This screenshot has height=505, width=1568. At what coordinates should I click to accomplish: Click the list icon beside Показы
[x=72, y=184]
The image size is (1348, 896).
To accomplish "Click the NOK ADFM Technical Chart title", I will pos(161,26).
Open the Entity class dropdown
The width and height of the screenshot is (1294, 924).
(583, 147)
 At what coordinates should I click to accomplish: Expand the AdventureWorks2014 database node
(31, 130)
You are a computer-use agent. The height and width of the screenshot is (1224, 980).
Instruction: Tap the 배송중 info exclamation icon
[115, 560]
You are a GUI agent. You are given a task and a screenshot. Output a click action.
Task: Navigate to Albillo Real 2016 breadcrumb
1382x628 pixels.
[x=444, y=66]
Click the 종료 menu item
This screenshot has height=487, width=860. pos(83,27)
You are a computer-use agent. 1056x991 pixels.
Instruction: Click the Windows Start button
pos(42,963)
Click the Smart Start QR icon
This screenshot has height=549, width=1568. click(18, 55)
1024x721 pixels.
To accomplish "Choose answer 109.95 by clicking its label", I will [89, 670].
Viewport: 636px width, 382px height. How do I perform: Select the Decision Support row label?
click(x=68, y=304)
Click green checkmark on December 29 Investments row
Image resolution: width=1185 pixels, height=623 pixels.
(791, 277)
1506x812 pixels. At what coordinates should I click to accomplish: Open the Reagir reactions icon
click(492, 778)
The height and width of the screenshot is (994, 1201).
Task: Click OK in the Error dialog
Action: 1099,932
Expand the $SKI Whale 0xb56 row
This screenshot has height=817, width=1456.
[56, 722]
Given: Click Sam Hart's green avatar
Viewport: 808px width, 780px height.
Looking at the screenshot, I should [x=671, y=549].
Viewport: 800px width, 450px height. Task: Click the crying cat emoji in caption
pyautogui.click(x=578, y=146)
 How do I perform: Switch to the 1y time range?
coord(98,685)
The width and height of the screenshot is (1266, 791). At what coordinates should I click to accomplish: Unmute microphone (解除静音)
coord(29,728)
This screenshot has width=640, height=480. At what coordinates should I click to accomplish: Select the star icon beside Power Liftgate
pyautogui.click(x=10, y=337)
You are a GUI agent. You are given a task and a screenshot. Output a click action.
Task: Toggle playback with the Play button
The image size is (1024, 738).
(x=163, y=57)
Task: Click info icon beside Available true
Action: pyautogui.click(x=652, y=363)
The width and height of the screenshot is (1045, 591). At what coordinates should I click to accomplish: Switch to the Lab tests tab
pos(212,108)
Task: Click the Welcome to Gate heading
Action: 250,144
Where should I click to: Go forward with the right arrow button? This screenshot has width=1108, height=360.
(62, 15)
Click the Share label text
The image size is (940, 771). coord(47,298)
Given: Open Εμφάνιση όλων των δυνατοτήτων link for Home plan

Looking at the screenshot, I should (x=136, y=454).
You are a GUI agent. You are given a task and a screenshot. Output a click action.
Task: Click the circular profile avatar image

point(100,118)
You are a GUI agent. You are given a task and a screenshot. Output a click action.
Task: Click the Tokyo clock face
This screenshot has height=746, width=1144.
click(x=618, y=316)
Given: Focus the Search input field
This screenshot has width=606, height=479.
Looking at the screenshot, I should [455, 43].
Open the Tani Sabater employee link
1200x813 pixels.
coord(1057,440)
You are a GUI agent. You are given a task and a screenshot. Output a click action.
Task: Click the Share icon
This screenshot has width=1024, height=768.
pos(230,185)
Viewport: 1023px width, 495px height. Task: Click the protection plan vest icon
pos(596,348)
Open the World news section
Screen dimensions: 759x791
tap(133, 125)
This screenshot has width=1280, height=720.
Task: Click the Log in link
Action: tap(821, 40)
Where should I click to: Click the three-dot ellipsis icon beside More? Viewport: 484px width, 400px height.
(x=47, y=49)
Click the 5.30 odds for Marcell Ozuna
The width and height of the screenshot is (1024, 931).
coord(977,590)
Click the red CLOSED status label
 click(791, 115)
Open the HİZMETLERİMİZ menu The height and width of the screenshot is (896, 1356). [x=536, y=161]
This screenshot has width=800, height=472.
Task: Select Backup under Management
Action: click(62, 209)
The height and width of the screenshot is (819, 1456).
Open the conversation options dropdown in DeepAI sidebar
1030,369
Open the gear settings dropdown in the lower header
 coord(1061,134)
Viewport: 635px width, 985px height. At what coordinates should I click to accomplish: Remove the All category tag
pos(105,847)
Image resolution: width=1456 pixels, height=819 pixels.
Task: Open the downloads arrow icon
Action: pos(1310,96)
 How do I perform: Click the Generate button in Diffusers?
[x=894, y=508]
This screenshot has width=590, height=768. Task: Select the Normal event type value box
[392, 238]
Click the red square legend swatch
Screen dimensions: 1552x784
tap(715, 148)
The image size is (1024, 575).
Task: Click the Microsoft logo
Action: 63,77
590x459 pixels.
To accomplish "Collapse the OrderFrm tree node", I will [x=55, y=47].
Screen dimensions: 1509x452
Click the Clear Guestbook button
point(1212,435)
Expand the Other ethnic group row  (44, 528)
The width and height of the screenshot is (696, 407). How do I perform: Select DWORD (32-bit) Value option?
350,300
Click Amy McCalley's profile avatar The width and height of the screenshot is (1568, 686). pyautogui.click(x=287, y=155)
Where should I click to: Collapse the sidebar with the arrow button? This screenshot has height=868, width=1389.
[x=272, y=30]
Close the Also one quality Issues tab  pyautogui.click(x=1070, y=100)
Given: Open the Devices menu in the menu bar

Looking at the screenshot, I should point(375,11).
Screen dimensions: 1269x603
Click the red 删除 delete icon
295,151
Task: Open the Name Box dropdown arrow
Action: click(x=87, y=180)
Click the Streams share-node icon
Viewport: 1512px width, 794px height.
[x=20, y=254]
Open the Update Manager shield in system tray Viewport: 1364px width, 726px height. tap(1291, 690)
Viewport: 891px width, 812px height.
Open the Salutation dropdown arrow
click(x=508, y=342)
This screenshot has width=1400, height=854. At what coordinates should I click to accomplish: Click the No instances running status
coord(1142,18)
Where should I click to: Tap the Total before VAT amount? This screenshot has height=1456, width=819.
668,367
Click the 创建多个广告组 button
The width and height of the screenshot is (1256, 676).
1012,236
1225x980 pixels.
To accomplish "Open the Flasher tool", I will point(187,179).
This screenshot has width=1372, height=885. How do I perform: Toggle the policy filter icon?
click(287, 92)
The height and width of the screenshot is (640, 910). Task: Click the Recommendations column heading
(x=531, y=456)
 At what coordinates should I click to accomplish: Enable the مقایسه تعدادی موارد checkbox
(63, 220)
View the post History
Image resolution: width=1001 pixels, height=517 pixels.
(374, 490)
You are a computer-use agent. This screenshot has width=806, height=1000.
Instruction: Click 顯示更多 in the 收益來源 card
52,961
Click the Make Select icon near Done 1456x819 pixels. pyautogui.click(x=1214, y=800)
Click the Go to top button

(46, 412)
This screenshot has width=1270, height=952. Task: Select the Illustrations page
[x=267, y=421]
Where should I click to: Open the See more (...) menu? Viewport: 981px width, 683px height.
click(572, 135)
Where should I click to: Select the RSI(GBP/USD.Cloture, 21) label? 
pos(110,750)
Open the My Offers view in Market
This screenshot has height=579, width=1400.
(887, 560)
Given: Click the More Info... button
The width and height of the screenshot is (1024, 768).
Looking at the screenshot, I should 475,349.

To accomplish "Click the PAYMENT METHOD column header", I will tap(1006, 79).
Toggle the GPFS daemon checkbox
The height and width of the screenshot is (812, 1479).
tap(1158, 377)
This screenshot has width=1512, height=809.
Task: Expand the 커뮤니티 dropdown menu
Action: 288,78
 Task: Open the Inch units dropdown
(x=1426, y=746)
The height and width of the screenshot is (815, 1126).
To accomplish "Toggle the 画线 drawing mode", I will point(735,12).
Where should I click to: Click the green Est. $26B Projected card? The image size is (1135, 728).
- - -
Exercise prompt
Rewrite all of the rows above, replacing every "At what coordinates should I click to accomplish" with "Where do I click to accomplish" and keeping everything else the same.

Answer to the problem
This screenshot has height=505, width=1568. Where do I click to accomplish: Click the list icon beside Показы
[x=72, y=184]
The image size is (1348, 896).
To accomplish "Click the NOK ADFM Technical Chart title", I will pos(161,26).
Open the Entity class dropdown
The width and height of the screenshot is (1294, 924).
(583, 147)
 Where do I click to accomplish: Expand the AdventureWorks2014 database node
(31, 130)
You are a computer-use agent. The height and width of the screenshot is (1224, 980).
Instruction: Tap the 배송중 info exclamation icon
[115, 560]
You are a GUI agent. You are given a task and a screenshot. Output a click action.
Task: Navigate to Albillo Real 2016 breadcrumb
1382x628 pixels.
[x=444, y=66]
Click the 종료 menu item
This screenshot has height=487, width=860. pos(83,27)
You are a computer-use agent. 1056x991 pixels.
Instruction: Click the Windows Start button
pos(42,963)
Click the Smart Start QR icon
This screenshot has height=549, width=1568. click(18, 55)
1024x721 pixels.
To accomplish "Choose answer 109.95 by clicking its label", I will [89, 670].
Viewport: 636px width, 382px height. How do I perform: Select the Decision Support row label?
click(x=68, y=304)
Click green checkmark on December 29 Investments row
Image resolution: width=1185 pixels, height=623 pixels.
(791, 277)
1506x812 pixels. Where do I click to accomplish: Open the Reagir reactions icon
click(492, 778)
The height and width of the screenshot is (994, 1201).
Task: Click OK in the Error dialog
Action: 1099,932
Expand the $SKI Whale 0xb56 row
This screenshot has height=817, width=1456.
[56, 722]
Given: Click Sam Hart's green avatar
Viewport: 808px width, 780px height.
Looking at the screenshot, I should [x=671, y=549].
Viewport: 800px width, 450px height. Task: Click the crying cat emoji in caption
pyautogui.click(x=578, y=146)
 How do I perform: Switch to the 1y time range?
coord(98,685)
The width and height of the screenshot is (1266, 791). Where do I click to accomplish: Unmute microphone (解除静音)
coord(29,728)
This screenshot has width=640, height=480. Where do I click to accomplish: Select the star icon beside Power Liftgate
pyautogui.click(x=10, y=337)
You are a GUI agent. You are given a task and a screenshot. Output a click action.
Task: Toggle playback with the Play button
The image size is (1024, 738).
(x=163, y=57)
Task: Click info icon beside Available true
Action: pyautogui.click(x=652, y=363)
The width and height of the screenshot is (1045, 591). Where do I click to accomplish: Switch to the Lab tests tab
pos(212,108)
Task: Click the Welcome to Gate heading
Action: 250,144
Where should I click to: Go forward with the right arrow button? This screenshot has width=1108, height=360.
(62, 15)
Click the Share label text
The image size is (940, 771). coord(47,298)
Given: Open Εμφάνιση όλων των δυνατοτήτων link for Home plan

Looking at the screenshot, I should (x=136, y=454).
You are a GUI agent. You are given a task and a screenshot. Output a click action.
Task: Click the circular profile avatar image

point(100,118)
You are a GUI agent. You are given a task and a screenshot. Output a click action.
Task: Click the Tokyo clock face
This screenshot has height=746, width=1144.
click(x=618, y=316)
Given: Focus the Search input field
This screenshot has width=606, height=479.
Looking at the screenshot, I should [455, 43].
Open the Tani Sabater employee link
1200x813 pixels.
coord(1057,440)
You are a GUI agent. You are given a task and a screenshot. Output a click action.
Task: Click the Share icon
This screenshot has width=1024, height=768.
pos(230,185)
Viewport: 1023px width, 495px height. Task: Click the protection plan vest icon
pos(596,348)
Open the World news section
Screen dimensions: 759x791
tap(133, 125)
This screenshot has width=1280, height=720.
Task: Click the Log in link
Action: tap(821, 40)
Where should I click to: Click the three-dot ellipsis icon beside More? Viewport: 484px width, 400px height.
(x=47, y=49)
Click the 5.30 odds for Marcell Ozuna
The width and height of the screenshot is (1024, 931).
coord(977,590)
Click the red CLOSED status label
 click(791, 115)
Open the HİZMETLERİMİZ menu The height and width of the screenshot is (896, 1356). [x=536, y=161]
This screenshot has width=800, height=472.
Task: Select Backup under Management
Action: click(62, 209)
The height and width of the screenshot is (819, 1456).
Open the conversation options dropdown in DeepAI sidebar
1030,369
Open the gear settings dropdown in the lower header
 coord(1061,134)
Viewport: 635px width, 985px height. Where do I click to accomplish: Remove the All category tag
pos(105,847)
Image resolution: width=1456 pixels, height=819 pixels.
Task: Open the downloads arrow icon
Action: pos(1310,96)
 How do I perform: Click the Generate button in Diffusers?
[x=894, y=508]
This screenshot has width=590, height=768. Task: Select the Normal event type value box
[392, 238]
Click the red square legend swatch
Screen dimensions: 1552x784
tap(715, 148)
The image size is (1024, 575).
Task: Click the Microsoft logo
Action: 63,77
590x459 pixels.
To accomplish "Collapse the OrderFrm tree node", I will [x=55, y=47].
Screen dimensions: 1509x452
Click the Clear Guestbook button
point(1212,435)
Expand the Other ethnic group row  (44, 528)
The width and height of the screenshot is (696, 407). How do I perform: Select DWORD (32-bit) Value option?
350,300
Click Amy McCalley's profile avatar The width and height of the screenshot is (1568, 686). pyautogui.click(x=287, y=155)
Where should I click to: Collapse the sidebar with the arrow button? This screenshot has height=868, width=1389.
[x=272, y=30]
Close the Also one quality Issues tab  pyautogui.click(x=1070, y=100)
Given: Open the Devices menu in the menu bar

Looking at the screenshot, I should point(375,11).
Screen dimensions: 1269x603
Click the red 删除 delete icon
295,151
Task: Open the Name Box dropdown arrow
Action: click(x=87, y=180)
Click the Streams share-node icon
Viewport: 1512px width, 794px height.
[x=20, y=254]
Open the Update Manager shield in system tray Viewport: 1364px width, 726px height. tap(1291, 690)
Viewport: 891px width, 812px height.
Open the Salutation dropdown arrow
click(x=508, y=342)
This screenshot has width=1400, height=854. Where do I click to accomplish: Click the No instances running status
coord(1142,18)
Where should I click to: Tap the Total before VAT amount? This screenshot has height=1456, width=819.
668,367
Click the 创建多个广告组 button
The width and height of the screenshot is (1256, 676).
1012,236
1225x980 pixels.
To accomplish "Open the Flasher tool", I will point(187,179).
This screenshot has width=1372, height=885. How do I perform: Toggle the policy filter icon?
click(287, 92)
The height and width of the screenshot is (640, 910). Task: Click the Recommendations column heading
(x=531, y=456)
 Where do I click to accomplish: Enable the مقایسه تعدادی موارد checkbox
(63, 220)
View the post History
Image resolution: width=1001 pixels, height=517 pixels.
(374, 490)
You are a computer-use agent. This screenshot has width=806, height=1000.
Instruction: Click 顯示更多 in the 收益來源 card
52,961
Click the Make Select icon near Done 1456x819 pixels. pyautogui.click(x=1214, y=800)
Click the Go to top button

(46, 412)
This screenshot has width=1270, height=952. Task: Select the Illustrations page
[x=267, y=421]
Where should I click to: Open the See more (...) menu? Viewport: 981px width, 683px height.
click(572, 135)
Where should I click to: Select the RSI(GBP/USD.Cloture, 21) label? 
pos(110,750)
Open the My Offers view in Market
This screenshot has height=579, width=1400.
(887, 560)
Given: Click the More Info... button
The width and height of the screenshot is (1024, 768).
Looking at the screenshot, I should 475,349.

To accomplish "Click the PAYMENT METHOD column header", I will tap(1006, 79).
Toggle the GPFS daemon checkbox
The height and width of the screenshot is (812, 1479).
tap(1158, 377)
This screenshot has width=1512, height=809.
Task: Expand the 커뮤니티 dropdown menu
Action: 288,78
 Task: Open the Inch units dropdown
(x=1426, y=746)
The height and width of the screenshot is (815, 1126).
To accomplish "Toggle the 画线 drawing mode", I will point(735,12).
Where should I click to: Click the green Est. $26B Projected card? The image size is (1135, 728).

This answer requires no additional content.